Pourtant, Céline a rapidement compris qu'entre les deux
clowns, celui de Brandebourg ou de la Loubianka, la
différence est minime et que massacre pour massacre,
Goulag pour Auschwitz, la finalité demeure la même.
Combien de morts au Goulag, dans les purges staliniennes
? Quinze ! Vingt ! Vingt-cinq millions ? Personne ne le
sait et tous s'en fichent éperdument. Jamais un
dirigeant ou homme de main ne fut poursuivi devant un
tribunal pour crime contre l'humanité... passons. Il
n'est toujours pas de mise de nos jours d'aborder de
telles questions, de lever la main, de comparer, de
s'inquiéter , de ne pas comprendre, Katyn ! Un détail,
certes... 10 000 morts sur 50 millions... les chiffres
en colonnes de zéros ne veulent rien dire ; les chiffres
sont idéologiques, toujours... Inutile de comprendre, il
faut croire.
(...) Aujourd'hui, il rigolerait de voir l'aboutissement
de son XXe siècle et serait même surpris d'avoir tout
pressenti si
exactement,
l'émergence des nouveaux mensonges masquant les
profondes contradictions de notre pseudo pluralisme
démocratique où, les nouvelles valeurs fondamentales de
tolérance, de droit et de nivellement politique ne font
que masquer une profonde incertitude sociale quant à
l'illusion concernant la réalité de nos principes de
liberté, d'égalité et de droit, dont les fondements sont
uniquement basés sur le mensonge et l'injustice et, tout
cela, afin que jamais ne resurgissent les anciens démons
?
Alors, ses chimères, les Chinois à Cognac, les Soviets
sur les Champs-Elysées, l'Amérique et " l'esprit juif ",
le métissage sont pour Céline l'expression d'une France
parvenue à la croisée des chemins. Les preuves de sa
décadence et de sa fin dans l'abêtissement de la
culture, dans la publicité en tant qu'art, la télévision
en machine à laver les cerveaux et la superficialité de
la littérature sous la marque de Françoise Sagan ; une
France sans saveur et sans odeurs qui s'acharne à
creuser sa tombe autour de son nombril en se drapant des
couleurs d'une Amérique impériale.
Il juge. Il dénonce. Il s'emporte. Il écrit et exagère
toujours en se noyant dans les excès propres à son
génie. Il sait que l'avenir n'appartient plus à sa
patrie qu'il aime tant et que tout le reste est du
blabla et du bourre mou. En fait, si Céline peut se
réclamer d'une idéologie quelconque, c'est celle de
l'apocalypse, celle du cataclysme intégral, de la grande
finale, celle de son monde dont il est le seul à avoir
compris, prédit et décrit les derniers soubresauts ; la
seule fin possible lui permettant de s'offrir
l'envergure nécessaire à la magnificence de son style.

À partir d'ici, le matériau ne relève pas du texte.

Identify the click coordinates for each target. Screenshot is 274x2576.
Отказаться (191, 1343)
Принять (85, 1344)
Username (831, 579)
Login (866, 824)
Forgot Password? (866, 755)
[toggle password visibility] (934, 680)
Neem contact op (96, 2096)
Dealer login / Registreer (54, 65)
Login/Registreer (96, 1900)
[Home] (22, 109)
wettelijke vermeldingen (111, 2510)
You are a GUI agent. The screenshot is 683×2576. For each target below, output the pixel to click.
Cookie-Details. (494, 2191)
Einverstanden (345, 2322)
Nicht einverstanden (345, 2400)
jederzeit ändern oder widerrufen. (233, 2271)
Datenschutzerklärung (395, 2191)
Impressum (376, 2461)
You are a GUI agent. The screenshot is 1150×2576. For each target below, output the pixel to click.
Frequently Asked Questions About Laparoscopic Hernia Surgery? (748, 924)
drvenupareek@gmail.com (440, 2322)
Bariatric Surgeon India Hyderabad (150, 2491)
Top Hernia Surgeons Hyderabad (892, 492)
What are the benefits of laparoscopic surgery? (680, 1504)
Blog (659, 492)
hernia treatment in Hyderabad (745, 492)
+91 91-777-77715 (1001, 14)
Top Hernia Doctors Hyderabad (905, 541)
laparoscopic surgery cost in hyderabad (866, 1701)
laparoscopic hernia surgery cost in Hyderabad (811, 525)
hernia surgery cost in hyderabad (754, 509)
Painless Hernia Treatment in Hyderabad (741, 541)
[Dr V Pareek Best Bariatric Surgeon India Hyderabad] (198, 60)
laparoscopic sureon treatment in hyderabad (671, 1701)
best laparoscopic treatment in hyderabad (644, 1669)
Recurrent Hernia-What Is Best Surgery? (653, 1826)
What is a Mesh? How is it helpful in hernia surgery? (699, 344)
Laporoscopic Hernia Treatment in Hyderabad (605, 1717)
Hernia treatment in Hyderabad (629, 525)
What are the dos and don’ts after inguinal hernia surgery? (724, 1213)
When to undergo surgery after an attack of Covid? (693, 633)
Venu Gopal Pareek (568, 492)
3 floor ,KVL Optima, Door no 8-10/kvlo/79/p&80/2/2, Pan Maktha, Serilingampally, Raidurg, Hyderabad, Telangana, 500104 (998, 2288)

Céline n'est pas raciste dans le sens du terme,
l'infériorité et la supériorité en fonction de la race
ne le concernent pas, il connaît trop bien l'humain pour
tomber dans ce piège ; l'humain est une ordure quelque
soit la couleur de sa peau. Il pressentait les dangers
propres à notre temps, la globalisation,
l'uniformisation, la fin des particularismes et la
disparition de sa France avec laquelle il a grandi et
pour laquelle il a versé son sang. "
(Louis-Ferdinand
Céline et les idéologies, 21 mai 2009).